Rogers asked if U.S. allies were targeting the communications of U.S. leaders. "Absolutely," Clapper said.
Clapper and General Keith Alexander, the U.S. National Security Agency's director, also disputed press reports saying the agency was collecting the content of telephone calls and Internet communications of tens of millions of Europeans. Press reports suggesting those numbers were based on a misreading of a screenshot leaked by former NSA contractor Edward Snowden, Alexander said.
In many cases, the numbers reported were based on collection done by other countries' intelligence agencies and shared with the NSA, Alexander said.

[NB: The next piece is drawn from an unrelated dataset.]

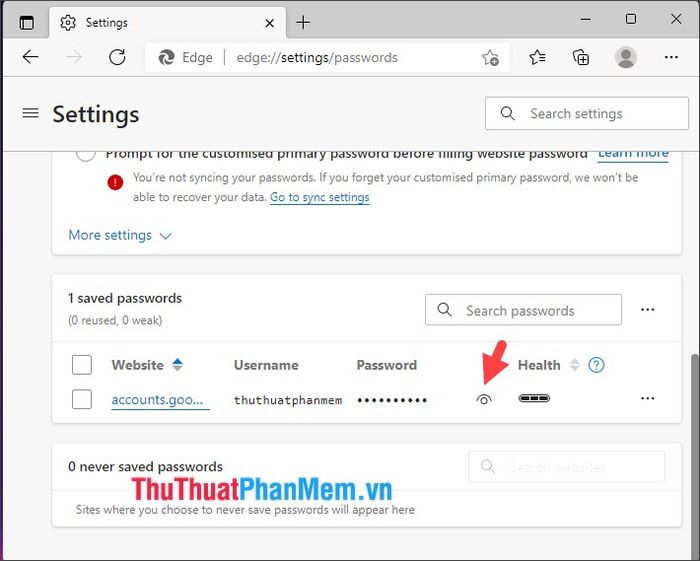Open the Collections icon
The image size is (700, 561).
tap(581, 57)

The press reports saying the NSA was collecting the information were "completely false," he said.
Rogers complained about the press reports on the NSA's spying on other national leaders, saying it "certainly has created an international row" based on "very poor, inaccurate reporting."

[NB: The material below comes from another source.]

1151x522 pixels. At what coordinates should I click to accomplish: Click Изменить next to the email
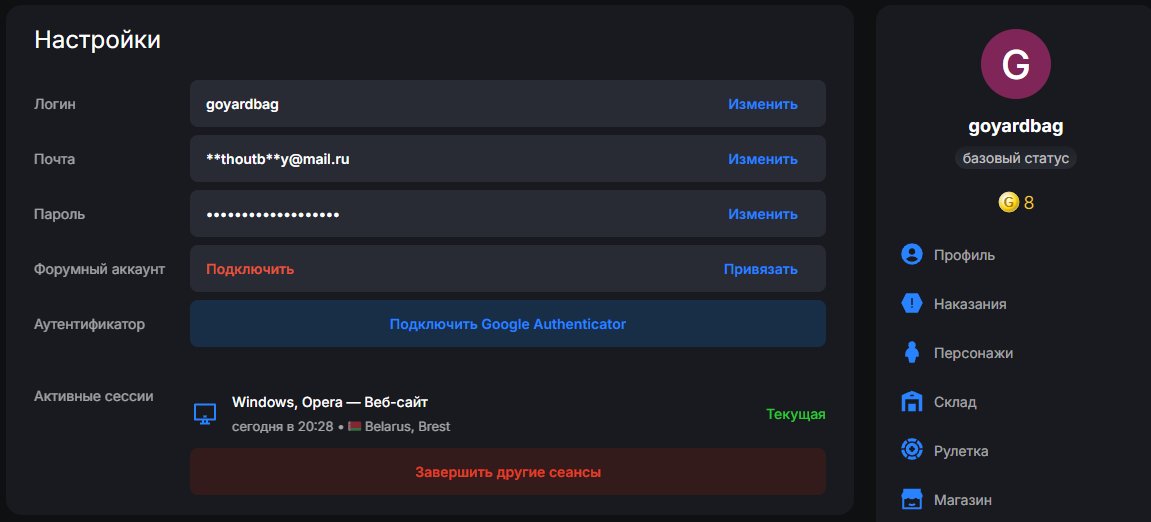coord(763,159)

Representative James Langevin, a Rhode Island Democrat, asked Clapper and Alexander about the impact of proposals to end the NSA's bulk telephone records collection in the United States. Earlier Tuesday, a group of more than 85 lawmakers introduced a bill that would end the telephone records program.
The end of the program would set back U.S. intelligence to the levels of information available before the Sept. 11, 2001, terrorist attacks, Alexander said. "If we take away that program, what you do is create a gap," he said. "What you're asking me is, is there a risk? The answer is yes. We know that risk because that's where we existed on 9/11."
It would be wrong to change the program because of a perception of civil liberties violations when the intelligence community hasn't "articulated the program well enough so people understand how we protect their privacy," Alexander said.